Nouvel ordre mondial ou chaos ?
Attaque de l'Ukraine par la Russie, bras de fer entre Chine et Etats-Unis et guerre qui perdure au Proche-Orient : sur cette toile de fond, les médias européens s'interrogent sur les rapports de force dans un monde devenu multipolaire. Si certains pointent l'émergence de nouvelles règles, d'autres ne discernent qu'un inquiétant désordre.
L'Europe dans l'impasse
Dans Phileleftheros, l'écrivain Stephanos Konstantinidis propose l'analyse suivante :
«C'est indubitable, le monde traverse une phase d'instabilité durable qui a amené le secrétaire général de l'ONU à parler du risque de voir le monde sombrer dans le chaos. Même à l'époque de la guerre froide, il y avait une certaine stabilité dans les relations entre les superpuissances et un accord tacite sur certaines lignes rouges à ne pas franchir par chacun des deux camps.
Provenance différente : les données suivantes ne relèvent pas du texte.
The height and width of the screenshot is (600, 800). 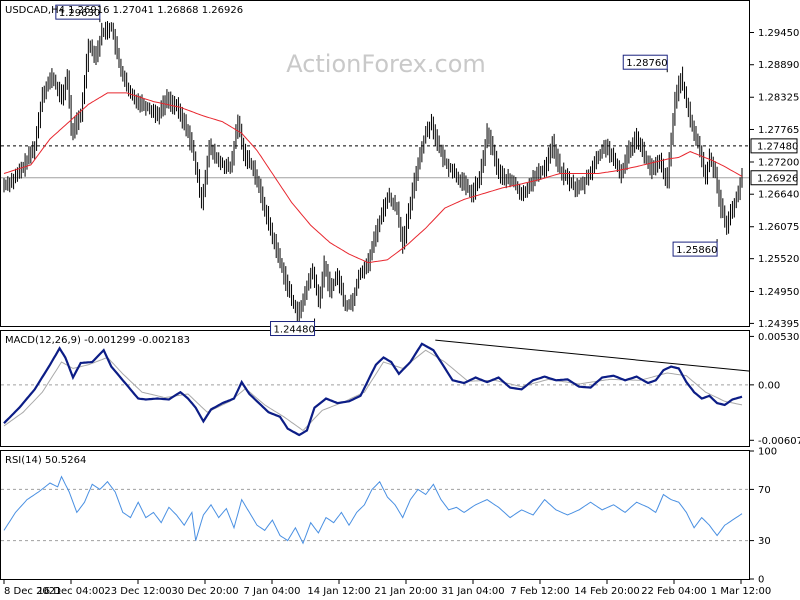 I want to click on price-y-tick-label: 1.27200, so click(x=778, y=162).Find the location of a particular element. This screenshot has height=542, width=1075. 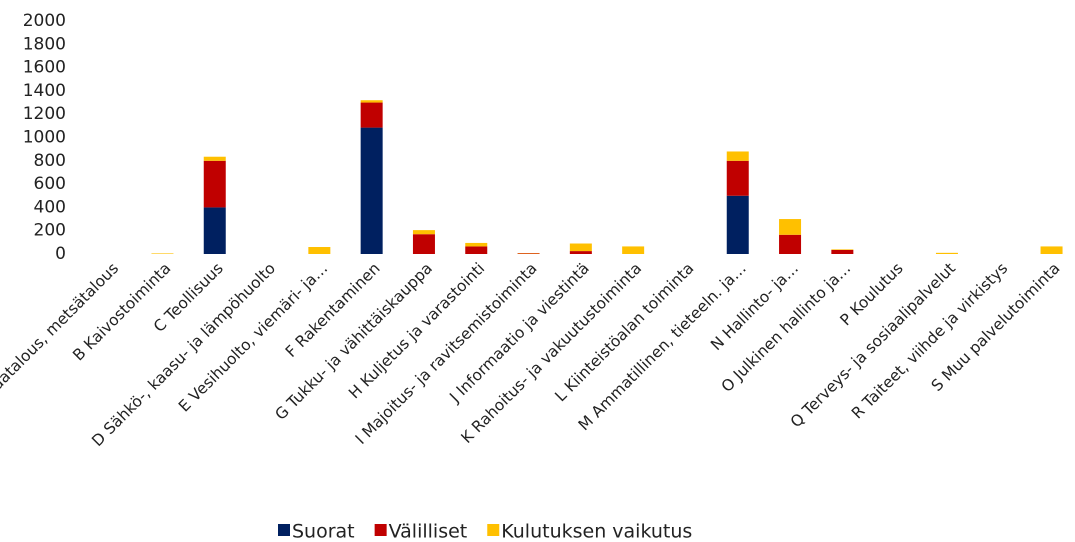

Aujourd'hui, tout ceci fait partie du passé. ... Il ne fait aucun doute qu'à bien des égards, l'Europe est dans l'impasse, sur les plans politique, économique et social. Mais elle est aussi paralysée par la peur de perdre la protection américaine, alors qu'elle n'est pas prête à prendre davantage de responsabilité.»
ll n'y a plus de garant de l'ordre mondial
Naftemporiki fait part de son inquiétude :
«Guerres, conflits et catastrophes sont omniprésents - ou presque. Pas un jour ne passe sans que des nouvelles inquiétantes et angoissantes nous parviennent. ... Un grand désordre s'est installé dans le monde. Le pire, c'est que personne n'a suffisamment de pouvoir pour rétablir l'ordre. Ni les Etats-unis, ni la Russie, ni la Chine, ni l'Europe bien sûr, loin s'en faut. Les Etats-Unis sous Joe Biden illustrent on ne peut plus clairement cette impuissance. Le président américain s'évertue à pousser le Premier ministre israélien vers un compromis dans la guerre à Gaza. En vain. Nétanyahou affaiblit le statut de Biden dans le monde.»
Saisir l'esprit du temps
Dans Corriere della Sera, l'ancien ministre italien des Finances Giulio Tremonti lance un appel à l'Europe :
«Dans le sillage de la mondialisation, le pouvoir politique à l'ancienne - jadis l'apanage des Etats et de leur parlement - est graduellement passé à de nouveaux protagonistes. Au 'marché financier international'. ... Ou aux 'géants du Web', qui effectuent aujourd'hui sous une forme postmoderne les tâches qui incombaient initialement aux anciens Etats : construire des routes, garantir des libertés, battre monnaie. Aujourd'hui, il semblerait que ce soient des autoroutes de l'information, des agoras numériques et des devises virtuelles qui fassent ce travail. Si les nouvelles réalités sont mondialisées, pour le meilleur ou pour le pire, la politique et la démocratie ne peuvent pas rester locales. C'est pourquoi l'Europe, patrie de la démocratie moderne, peut aujourd'hui être le champ d'expérimentation du retour de la politique et de la démocratie.»